BOOT OTA Selection Flow

The bootloader in the chip ROM selects which slot to boot from based on the image patterns and version numbers in the bootloader image header, as illustrated in the following flowchart.

APP OTA

Application image supports OTA updates and can boot from either OTA1 or OTA2. APP OTA is enabled by default.

Note

For RTL8726E and RTL8713E, it is also necessary to load the DSP image.
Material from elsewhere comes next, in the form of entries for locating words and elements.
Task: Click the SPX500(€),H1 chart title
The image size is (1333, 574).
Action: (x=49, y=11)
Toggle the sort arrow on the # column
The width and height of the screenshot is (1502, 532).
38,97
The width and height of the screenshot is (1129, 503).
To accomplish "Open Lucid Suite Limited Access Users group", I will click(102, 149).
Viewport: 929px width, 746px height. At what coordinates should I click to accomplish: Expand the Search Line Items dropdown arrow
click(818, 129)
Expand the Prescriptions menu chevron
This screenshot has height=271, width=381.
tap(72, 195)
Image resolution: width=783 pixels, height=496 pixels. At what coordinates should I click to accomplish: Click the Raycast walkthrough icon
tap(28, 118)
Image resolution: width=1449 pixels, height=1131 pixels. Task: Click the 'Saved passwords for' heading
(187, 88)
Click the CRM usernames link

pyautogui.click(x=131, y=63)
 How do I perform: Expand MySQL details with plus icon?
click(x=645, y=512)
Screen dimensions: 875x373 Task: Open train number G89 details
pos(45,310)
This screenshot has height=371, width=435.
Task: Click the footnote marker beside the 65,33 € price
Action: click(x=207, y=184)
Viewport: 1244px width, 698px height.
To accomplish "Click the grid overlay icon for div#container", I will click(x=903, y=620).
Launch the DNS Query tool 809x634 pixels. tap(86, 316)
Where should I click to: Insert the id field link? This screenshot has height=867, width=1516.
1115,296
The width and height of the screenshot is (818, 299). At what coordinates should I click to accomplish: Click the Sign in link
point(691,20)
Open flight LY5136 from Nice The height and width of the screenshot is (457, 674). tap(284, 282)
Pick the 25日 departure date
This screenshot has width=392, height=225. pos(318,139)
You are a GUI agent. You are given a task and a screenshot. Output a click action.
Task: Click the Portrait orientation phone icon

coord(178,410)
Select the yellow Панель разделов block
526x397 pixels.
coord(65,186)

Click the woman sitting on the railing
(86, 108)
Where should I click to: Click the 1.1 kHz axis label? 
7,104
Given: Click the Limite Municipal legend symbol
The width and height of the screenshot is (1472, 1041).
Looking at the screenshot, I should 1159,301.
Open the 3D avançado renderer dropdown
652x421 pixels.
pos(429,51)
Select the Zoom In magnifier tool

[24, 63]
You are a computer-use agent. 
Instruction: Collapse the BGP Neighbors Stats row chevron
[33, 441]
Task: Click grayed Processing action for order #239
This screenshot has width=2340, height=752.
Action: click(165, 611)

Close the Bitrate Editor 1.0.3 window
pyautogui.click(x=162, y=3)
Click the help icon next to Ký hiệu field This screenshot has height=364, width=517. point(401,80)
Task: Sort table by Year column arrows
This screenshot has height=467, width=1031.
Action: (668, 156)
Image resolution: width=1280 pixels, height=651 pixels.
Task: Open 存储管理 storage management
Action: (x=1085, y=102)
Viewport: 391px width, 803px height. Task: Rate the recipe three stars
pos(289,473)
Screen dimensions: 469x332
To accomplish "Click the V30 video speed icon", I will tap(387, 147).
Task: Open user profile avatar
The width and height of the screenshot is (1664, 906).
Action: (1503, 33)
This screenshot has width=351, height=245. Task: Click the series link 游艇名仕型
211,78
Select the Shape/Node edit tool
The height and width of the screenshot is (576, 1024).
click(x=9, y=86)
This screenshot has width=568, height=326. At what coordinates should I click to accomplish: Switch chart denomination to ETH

For more details about the DSP image, please refer to DSP Image.

APP OTA Selection Flow

The bootloader selects application image based on the image patterns and version numbers of application images, as illustrated in the following flowchart.

OTA Compression Scheme

When the OTA Image Compression feature is enabled, the APP OTA1 slot remains unchanged, while the image in the APP OTA2 slot is compressed, reducing its size and effectively saving Flash space.

The compression algorithm uses LZMA. LZMA stands for Lempel-Ziv-Markov chain Algorithm. It is a lossless data compression algorithm developed by Igor Pavlov, known for its high compression ratio and relatively low decompression memory requirements. The LZMA algorithm is commonly used in 7z format compressed files and is widely applied in 7-Zip software.

Here, we use compression rate to represent compression efficiency. The compression rate is calculated as follows:

\[\text{compression rate (%)} = \left( \frac{\text{compressed image size}}{\text{original image size}} \right) \times 100\]

The compression rate is affected by the content of the image: The more complex the content of the original image, the higher compression rate will be (typically 50% ~ 70%).

The boot process after enabling the OTA compression feature has the following characteristics:

1. The judgment of version numbers and image patterns is consistent with the normal process.

2. Only APP image supports the compression scheme.

3. The compressed image will always be downloaded to the OTA2 slot during the OTA.

4. If a decision is made to boot from the compressed image in OTA2, the BOOT process will decompress it and overwrite the OTA1 slot.

5. Supports power-down protection during both the OTA process and the boot decompression process.

6. The compressed image only needs to be decompressed during the first boot after the download is complete; it will not be decompressed in subsequent boots.

An example is provided as shown in the following figure:

1. The device starts and runs the OTA application from OTA1.

2. The compressed image is downloaded into OTA2.

3. On the next boot, the system will select the compressed image, decompress it to OTA1, and then continue booting from OTA1.

Users can enable the OTA compression scheme with the following steps:

1. Refer to Configuring SDK (menuconfig) and enter the CONFIG OTA OPTION configuration. Check Enable Compress APP Image to enable the OTA compression feature.

2. When compiling the project, the APP image is compressed, and a compressed image {SDK}amebaxxx_gcc_projectproject_xxasdkimagexxx_app_compress.bin is generated, along with a compressed ota_all.bin` for OTA use by the user.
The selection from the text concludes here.